FIG. 1 is a front view showing a first embodiment of the present invention.

FIG. 2 is a block diagram showing a first embodiment of the present invention.

FIG. 3 is a cross-sectional view of a switch element showing the first embodiment of the present invention.

FIG. 4 is a display screen of a display device showing Embodiment 1 of the present invention.

FIG. 5 is a front view showing a conventional test jig.

FIG. 6 is a side view of a conventional test adapter.
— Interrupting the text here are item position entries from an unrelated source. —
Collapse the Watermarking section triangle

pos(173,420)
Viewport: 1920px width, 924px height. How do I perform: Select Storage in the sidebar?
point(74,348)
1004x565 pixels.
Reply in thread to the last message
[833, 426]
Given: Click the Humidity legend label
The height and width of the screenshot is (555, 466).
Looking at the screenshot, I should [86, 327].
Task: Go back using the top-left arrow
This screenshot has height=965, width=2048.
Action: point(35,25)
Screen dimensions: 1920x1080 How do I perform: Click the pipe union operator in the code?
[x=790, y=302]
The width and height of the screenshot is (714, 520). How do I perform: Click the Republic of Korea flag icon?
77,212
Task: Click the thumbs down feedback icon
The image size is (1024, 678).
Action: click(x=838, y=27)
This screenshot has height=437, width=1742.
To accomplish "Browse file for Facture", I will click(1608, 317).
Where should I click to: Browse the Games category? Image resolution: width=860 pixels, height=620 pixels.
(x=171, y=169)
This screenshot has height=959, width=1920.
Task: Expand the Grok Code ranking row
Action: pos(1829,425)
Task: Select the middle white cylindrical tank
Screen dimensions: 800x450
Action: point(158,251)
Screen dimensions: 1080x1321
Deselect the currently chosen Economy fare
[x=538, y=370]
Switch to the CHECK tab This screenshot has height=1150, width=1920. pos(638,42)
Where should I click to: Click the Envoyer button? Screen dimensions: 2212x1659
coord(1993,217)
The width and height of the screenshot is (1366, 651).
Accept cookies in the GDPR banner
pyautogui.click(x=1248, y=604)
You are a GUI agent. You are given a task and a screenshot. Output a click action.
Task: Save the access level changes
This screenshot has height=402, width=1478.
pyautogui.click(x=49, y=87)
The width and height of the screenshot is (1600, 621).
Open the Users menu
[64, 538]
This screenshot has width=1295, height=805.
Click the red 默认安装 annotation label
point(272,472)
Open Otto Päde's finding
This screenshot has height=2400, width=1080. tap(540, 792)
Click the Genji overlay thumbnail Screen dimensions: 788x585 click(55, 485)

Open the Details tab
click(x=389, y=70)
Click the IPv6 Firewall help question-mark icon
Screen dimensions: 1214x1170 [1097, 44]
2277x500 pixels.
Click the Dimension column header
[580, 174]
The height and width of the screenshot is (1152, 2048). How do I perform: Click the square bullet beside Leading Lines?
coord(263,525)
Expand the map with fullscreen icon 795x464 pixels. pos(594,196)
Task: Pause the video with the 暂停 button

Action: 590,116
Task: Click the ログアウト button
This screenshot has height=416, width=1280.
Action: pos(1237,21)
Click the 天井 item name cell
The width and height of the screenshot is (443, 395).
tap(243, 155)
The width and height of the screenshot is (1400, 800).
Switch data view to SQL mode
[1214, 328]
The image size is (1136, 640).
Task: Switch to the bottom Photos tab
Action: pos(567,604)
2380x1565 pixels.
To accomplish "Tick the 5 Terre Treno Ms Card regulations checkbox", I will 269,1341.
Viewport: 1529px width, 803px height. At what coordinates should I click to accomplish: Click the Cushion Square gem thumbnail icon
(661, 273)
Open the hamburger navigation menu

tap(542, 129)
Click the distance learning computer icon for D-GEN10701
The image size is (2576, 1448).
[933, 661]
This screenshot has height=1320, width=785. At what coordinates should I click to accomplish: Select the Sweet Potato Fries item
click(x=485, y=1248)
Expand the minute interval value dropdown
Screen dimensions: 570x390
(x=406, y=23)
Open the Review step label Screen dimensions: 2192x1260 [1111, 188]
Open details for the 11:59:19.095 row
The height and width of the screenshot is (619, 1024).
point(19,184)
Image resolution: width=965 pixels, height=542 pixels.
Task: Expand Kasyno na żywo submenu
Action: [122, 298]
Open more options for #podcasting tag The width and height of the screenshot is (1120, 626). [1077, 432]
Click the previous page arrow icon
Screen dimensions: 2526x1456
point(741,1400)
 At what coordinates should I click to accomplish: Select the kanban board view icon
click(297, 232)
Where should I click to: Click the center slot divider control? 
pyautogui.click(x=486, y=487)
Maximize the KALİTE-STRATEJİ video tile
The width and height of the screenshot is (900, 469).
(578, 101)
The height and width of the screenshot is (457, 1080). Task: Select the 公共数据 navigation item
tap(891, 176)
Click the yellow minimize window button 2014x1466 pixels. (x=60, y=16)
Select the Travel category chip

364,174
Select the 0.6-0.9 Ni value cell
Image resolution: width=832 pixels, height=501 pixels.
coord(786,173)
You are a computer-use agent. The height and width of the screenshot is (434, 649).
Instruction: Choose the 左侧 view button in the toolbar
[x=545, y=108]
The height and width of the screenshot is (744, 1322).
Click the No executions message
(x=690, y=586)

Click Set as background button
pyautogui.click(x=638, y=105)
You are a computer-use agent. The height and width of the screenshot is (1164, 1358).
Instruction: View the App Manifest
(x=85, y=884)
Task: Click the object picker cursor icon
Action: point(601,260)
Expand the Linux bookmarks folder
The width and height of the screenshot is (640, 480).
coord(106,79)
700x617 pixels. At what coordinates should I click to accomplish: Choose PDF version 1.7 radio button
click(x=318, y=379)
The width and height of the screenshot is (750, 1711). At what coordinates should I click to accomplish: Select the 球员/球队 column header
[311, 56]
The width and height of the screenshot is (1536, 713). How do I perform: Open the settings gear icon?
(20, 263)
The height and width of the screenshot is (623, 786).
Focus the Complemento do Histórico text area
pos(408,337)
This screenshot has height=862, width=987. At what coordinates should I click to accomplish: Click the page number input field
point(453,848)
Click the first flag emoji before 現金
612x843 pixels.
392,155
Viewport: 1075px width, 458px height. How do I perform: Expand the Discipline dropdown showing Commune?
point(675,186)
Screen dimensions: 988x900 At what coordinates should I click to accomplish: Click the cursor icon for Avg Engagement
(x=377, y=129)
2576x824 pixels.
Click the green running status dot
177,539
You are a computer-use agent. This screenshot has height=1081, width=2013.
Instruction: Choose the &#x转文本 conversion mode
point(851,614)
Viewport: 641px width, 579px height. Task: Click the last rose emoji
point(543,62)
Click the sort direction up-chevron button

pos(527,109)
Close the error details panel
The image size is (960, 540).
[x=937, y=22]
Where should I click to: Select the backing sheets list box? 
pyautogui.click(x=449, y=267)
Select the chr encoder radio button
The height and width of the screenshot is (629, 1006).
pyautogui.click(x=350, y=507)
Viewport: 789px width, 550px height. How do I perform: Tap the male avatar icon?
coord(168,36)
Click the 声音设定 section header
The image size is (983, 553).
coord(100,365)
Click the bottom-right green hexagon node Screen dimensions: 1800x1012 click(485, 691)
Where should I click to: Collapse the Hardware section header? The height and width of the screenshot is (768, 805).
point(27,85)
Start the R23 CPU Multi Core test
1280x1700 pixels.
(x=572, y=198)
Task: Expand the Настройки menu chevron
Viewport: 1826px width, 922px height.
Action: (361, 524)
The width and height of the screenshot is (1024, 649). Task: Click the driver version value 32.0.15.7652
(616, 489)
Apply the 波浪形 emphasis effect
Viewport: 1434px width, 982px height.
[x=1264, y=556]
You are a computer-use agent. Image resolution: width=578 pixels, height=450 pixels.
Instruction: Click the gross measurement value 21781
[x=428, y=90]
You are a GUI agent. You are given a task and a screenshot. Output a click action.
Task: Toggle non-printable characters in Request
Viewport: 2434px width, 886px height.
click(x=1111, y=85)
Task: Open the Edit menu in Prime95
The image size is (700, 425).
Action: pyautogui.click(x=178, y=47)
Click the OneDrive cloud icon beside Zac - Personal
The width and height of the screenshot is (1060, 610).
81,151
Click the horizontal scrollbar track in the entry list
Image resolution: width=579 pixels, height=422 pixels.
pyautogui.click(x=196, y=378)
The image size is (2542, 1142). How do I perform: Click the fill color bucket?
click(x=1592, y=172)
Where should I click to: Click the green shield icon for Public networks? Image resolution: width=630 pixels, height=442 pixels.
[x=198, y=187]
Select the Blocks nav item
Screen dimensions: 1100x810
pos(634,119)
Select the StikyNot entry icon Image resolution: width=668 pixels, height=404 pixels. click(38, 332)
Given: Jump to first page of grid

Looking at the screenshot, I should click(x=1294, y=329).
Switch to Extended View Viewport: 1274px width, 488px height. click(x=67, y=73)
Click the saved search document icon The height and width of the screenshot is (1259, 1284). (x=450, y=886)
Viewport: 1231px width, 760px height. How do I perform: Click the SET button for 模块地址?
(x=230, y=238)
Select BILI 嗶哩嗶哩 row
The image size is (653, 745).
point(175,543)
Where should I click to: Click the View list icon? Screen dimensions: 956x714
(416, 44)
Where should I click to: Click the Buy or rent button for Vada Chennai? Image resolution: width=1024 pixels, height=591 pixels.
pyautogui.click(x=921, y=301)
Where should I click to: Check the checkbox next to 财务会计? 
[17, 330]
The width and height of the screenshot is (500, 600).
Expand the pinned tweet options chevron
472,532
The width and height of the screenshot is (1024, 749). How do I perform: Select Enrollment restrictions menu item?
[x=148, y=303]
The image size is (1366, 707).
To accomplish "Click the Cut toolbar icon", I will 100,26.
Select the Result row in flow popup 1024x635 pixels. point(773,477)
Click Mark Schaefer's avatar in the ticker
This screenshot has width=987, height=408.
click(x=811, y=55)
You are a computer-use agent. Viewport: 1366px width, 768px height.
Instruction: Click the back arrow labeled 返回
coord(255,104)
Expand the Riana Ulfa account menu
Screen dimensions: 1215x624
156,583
FIG. 7 is a connection diagram showing internal connection of a conventional test jig.

[Explanation of symbols]

 1 Test Jig 14 Light Emitting Diode 19 Display 20 Selector 21 Switch Element 30 Moving Contact 35 Mercury

Claims (1)

[Claims for utility model registration] 1. Sockets corresponding to a plurality of different types of devices are arranged on a plane in order to facilitate characteristic inspection of semiconductor devices having various outer shapes and electrode arrangements. In order to make it easier to understand the panel surface and the insertion direction of the device, to display the correspondence of the electrode arrangement between the device and the socket, the display composed of liquid crystal, plasma panel, etc., to switch the measurement signal to each socket A common terminal that contains mercury inside the glass tube and is in constant contact with it.
When operating by an external electric signal, a plurality of switch elements formed by the movable contactor that contacts the mercury surface are assembled to form a multi-input one-output circuit, and the selector is controlled by the program of the automatic characteristic tester. A test jig that can automatically select, identify and measure only the socket to be used for inspection from multiple sockets without replacing the socket.